Erfindervergütung mit Abstaffelung
Allerdings wird die Höhe des Lizenzsatzes abhängig von Umsatzhöhe oder Stückzahl häufig (ab)gestaffelt, ebenso auch bei weltweiter Reputation des Arbeitgebers.
Für die Erfindervergütung mit Abstaffelung wird in der Praxis RL Nr. 11 herangezogen.

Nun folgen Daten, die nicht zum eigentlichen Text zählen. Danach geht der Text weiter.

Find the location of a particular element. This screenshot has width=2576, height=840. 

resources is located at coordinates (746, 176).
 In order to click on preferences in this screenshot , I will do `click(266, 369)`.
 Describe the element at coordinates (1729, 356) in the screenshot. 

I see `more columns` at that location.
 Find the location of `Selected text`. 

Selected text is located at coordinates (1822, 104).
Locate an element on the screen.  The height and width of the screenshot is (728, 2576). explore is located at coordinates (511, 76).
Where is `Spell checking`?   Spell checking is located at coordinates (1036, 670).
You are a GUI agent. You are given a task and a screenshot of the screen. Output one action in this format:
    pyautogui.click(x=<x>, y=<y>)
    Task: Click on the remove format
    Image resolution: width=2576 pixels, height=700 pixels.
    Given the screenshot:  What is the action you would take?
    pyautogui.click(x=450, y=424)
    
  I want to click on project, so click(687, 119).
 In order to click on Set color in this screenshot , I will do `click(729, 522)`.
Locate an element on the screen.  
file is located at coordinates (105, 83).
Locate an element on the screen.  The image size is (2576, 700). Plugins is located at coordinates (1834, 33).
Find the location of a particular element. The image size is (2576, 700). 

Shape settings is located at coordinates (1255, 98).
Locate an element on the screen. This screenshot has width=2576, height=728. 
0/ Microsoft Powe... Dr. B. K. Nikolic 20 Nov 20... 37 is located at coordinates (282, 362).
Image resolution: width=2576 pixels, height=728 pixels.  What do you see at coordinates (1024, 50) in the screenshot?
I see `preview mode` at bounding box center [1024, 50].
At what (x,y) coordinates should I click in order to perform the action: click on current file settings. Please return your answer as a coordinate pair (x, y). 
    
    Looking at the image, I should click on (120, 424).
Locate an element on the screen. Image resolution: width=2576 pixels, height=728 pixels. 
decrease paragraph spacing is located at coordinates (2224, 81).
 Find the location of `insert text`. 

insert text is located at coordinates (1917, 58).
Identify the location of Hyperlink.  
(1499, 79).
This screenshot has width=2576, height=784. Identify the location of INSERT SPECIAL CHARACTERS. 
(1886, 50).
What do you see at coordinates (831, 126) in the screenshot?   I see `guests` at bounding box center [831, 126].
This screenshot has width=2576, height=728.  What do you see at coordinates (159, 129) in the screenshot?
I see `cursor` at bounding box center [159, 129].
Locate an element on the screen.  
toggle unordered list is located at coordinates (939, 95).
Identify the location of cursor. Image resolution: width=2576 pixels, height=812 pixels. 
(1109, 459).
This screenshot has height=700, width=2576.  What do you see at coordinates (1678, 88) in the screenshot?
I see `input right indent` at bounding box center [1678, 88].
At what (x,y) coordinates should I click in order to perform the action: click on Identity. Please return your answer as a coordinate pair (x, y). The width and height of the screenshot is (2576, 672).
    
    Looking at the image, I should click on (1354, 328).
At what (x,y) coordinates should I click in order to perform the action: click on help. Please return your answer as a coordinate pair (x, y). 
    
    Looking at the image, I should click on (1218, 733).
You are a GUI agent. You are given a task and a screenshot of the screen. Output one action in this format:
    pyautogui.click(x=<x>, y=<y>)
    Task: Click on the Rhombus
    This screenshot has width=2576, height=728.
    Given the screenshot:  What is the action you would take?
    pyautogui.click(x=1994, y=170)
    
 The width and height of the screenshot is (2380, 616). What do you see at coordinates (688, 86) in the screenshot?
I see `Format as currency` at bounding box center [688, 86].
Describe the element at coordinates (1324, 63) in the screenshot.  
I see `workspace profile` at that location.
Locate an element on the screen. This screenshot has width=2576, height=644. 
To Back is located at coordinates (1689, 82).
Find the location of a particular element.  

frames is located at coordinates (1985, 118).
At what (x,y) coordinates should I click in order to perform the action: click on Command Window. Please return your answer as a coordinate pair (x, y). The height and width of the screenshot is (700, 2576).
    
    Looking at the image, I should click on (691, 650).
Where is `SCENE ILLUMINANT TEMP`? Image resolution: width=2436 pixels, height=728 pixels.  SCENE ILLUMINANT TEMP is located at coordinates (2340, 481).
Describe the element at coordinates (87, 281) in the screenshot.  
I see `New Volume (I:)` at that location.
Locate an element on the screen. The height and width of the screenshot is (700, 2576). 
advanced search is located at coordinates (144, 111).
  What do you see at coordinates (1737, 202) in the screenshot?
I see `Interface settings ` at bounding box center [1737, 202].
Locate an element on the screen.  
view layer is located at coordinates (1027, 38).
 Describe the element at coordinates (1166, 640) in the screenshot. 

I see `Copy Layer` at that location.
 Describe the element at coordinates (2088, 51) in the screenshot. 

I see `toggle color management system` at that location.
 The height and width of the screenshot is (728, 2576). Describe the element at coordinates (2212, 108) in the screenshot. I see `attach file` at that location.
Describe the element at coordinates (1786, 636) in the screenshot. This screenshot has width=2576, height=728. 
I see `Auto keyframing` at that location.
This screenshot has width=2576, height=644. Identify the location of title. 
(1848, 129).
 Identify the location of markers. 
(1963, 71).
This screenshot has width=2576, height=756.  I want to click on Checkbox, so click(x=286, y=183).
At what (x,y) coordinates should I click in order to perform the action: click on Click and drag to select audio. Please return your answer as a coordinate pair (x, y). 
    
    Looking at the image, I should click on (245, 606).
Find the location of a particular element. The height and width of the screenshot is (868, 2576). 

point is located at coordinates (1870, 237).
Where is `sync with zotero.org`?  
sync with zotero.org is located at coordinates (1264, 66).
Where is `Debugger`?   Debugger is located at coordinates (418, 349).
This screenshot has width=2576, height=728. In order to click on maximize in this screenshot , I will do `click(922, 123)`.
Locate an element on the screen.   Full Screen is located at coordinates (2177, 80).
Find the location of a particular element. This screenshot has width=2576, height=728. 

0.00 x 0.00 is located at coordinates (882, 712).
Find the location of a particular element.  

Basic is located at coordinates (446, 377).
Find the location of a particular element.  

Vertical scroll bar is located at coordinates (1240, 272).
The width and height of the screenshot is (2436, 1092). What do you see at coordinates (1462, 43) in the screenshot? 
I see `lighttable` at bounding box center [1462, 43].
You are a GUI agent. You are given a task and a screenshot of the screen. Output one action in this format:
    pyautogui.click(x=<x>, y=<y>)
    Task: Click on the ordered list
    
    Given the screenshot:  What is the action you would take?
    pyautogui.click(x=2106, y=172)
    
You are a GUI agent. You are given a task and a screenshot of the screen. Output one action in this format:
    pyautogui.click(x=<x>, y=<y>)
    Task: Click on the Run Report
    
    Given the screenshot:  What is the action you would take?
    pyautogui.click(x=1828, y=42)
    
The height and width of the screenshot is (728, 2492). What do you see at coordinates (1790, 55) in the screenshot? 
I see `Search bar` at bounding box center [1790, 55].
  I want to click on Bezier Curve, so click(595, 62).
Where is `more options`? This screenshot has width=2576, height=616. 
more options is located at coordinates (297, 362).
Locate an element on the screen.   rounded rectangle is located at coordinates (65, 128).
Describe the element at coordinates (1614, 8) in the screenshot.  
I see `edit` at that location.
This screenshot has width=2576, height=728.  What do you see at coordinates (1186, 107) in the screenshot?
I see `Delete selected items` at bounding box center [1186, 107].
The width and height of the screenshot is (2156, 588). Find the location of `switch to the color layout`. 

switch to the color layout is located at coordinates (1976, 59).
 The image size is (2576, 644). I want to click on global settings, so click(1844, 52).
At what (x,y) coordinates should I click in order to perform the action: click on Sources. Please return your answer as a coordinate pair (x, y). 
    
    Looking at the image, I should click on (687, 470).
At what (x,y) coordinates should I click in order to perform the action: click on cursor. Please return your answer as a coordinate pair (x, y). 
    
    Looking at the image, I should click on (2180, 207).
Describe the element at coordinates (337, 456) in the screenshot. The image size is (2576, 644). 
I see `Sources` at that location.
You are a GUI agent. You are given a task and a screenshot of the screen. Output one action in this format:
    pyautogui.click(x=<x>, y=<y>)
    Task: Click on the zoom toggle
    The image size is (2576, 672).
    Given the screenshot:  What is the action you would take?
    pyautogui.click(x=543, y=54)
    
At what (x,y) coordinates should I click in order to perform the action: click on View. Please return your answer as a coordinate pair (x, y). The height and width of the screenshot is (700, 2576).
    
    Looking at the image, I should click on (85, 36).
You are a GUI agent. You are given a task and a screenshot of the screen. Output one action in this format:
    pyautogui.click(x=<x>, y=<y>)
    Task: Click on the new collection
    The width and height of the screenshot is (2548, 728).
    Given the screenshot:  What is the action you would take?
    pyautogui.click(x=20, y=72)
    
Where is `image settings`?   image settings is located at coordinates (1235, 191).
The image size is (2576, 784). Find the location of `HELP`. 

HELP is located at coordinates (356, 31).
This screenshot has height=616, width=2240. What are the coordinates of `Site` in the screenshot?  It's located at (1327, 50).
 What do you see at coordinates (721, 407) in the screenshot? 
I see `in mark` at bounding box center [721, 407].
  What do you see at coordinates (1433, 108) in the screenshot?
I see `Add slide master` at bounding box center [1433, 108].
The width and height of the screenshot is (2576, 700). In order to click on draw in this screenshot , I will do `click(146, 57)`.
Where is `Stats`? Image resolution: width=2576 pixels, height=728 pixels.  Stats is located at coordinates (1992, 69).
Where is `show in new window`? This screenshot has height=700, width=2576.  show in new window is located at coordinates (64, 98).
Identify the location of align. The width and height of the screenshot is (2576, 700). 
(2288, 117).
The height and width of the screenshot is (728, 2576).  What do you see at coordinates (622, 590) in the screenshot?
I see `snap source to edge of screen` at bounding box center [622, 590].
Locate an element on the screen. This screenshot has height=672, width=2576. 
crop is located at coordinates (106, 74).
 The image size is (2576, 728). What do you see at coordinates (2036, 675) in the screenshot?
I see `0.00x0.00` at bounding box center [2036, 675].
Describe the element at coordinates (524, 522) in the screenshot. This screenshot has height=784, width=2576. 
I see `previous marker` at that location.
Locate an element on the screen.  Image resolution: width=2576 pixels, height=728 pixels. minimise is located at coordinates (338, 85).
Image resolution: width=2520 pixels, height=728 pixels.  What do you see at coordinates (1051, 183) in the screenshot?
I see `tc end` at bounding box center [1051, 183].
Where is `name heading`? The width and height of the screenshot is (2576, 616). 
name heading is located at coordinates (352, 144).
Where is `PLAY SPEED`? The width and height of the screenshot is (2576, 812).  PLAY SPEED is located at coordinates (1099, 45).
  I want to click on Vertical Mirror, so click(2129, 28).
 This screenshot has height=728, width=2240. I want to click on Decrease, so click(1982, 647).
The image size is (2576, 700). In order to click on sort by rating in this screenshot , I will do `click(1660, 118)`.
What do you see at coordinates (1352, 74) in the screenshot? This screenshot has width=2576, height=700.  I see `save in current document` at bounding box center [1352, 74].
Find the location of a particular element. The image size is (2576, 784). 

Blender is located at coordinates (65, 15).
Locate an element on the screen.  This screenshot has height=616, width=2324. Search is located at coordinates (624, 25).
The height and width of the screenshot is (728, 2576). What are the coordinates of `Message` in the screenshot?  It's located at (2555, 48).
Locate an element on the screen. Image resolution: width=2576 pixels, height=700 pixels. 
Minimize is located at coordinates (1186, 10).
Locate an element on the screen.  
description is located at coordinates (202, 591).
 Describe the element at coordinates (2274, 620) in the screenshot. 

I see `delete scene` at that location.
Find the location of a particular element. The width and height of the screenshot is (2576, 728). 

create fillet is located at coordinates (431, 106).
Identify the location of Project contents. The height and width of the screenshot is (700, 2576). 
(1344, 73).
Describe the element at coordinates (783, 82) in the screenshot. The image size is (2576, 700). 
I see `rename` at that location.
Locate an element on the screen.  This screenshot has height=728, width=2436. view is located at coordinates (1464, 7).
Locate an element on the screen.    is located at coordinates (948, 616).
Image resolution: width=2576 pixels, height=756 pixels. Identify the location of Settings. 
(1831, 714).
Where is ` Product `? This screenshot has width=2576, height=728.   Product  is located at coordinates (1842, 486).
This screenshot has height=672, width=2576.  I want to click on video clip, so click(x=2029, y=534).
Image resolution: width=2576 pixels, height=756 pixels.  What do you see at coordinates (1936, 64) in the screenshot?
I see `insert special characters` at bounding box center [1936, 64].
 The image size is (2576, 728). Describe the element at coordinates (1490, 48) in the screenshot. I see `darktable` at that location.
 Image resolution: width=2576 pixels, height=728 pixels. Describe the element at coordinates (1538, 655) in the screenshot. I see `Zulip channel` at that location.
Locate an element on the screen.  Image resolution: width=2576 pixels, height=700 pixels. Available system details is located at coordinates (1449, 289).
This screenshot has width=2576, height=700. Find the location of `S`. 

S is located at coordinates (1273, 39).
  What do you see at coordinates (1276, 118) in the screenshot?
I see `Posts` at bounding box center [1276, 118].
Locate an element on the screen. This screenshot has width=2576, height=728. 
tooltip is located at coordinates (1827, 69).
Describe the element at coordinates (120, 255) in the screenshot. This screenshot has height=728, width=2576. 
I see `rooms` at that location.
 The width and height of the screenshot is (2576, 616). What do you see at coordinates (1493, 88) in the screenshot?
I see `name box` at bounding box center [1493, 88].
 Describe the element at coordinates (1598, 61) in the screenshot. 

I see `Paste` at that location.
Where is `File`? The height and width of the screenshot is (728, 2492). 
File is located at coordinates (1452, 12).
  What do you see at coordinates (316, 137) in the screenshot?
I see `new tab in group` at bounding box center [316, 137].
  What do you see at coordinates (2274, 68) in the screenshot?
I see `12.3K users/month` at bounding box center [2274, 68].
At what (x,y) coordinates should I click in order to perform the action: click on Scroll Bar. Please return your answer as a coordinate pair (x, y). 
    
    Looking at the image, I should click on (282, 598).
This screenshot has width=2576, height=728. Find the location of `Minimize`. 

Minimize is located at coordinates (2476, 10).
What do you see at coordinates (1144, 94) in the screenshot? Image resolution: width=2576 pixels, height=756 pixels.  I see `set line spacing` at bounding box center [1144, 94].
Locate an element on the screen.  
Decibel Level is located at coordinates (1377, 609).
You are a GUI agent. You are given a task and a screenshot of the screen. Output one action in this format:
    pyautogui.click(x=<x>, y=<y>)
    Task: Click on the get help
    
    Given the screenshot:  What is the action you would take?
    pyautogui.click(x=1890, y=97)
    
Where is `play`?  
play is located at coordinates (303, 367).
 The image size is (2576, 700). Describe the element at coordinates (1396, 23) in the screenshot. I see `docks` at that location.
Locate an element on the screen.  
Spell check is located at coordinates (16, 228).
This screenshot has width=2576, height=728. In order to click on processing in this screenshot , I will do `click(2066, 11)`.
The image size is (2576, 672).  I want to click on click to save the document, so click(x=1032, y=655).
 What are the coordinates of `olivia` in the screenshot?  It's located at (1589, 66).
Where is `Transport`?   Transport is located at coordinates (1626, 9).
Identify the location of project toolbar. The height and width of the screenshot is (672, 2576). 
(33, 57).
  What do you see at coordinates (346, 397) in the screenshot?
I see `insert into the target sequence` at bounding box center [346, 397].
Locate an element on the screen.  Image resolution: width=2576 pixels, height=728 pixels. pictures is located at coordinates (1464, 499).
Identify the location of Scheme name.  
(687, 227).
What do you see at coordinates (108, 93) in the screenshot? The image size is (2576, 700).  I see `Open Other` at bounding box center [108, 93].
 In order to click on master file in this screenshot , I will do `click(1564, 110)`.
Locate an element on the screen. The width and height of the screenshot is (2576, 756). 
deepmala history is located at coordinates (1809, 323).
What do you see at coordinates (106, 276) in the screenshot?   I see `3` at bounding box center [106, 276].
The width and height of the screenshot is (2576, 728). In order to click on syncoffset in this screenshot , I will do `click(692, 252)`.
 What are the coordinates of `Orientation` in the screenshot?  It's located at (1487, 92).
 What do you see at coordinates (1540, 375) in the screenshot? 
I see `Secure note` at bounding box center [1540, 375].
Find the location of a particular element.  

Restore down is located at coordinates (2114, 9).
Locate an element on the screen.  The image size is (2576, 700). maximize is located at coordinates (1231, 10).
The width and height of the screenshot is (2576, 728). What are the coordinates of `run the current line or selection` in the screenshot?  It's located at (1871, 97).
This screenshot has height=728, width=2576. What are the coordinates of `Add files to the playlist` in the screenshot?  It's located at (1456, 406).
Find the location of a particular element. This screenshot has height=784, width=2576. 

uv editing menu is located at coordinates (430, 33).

Konkret in dem vorliegenden Fall sah die Schiedsstelle den von dem Arbeitgeber angesetzten Lizenzsatz von 1,13 und auch die angesetzte Abstaffelung des Lizenzsatzes (bzw. der Umsätze) als angemessen an. Der recht niedrige Lizenzsatz erklärte sich nach Ansicht der Schiedsstelle durch die Tatsache, dass es sich vorliegend um einen Einzellizenzsatz handelt und nicht um eine Kombination, und dass sich der Schutzbereich des Betriebsgeheimnisses in nur zwei Verfahrensschritten niederschlägt. Verfahrenspatente aber werden niedriger im Lizenzsatz angesetzt als Stoffpatente, da sie schwerer gegen Wettbewerber durchsetzbar sind.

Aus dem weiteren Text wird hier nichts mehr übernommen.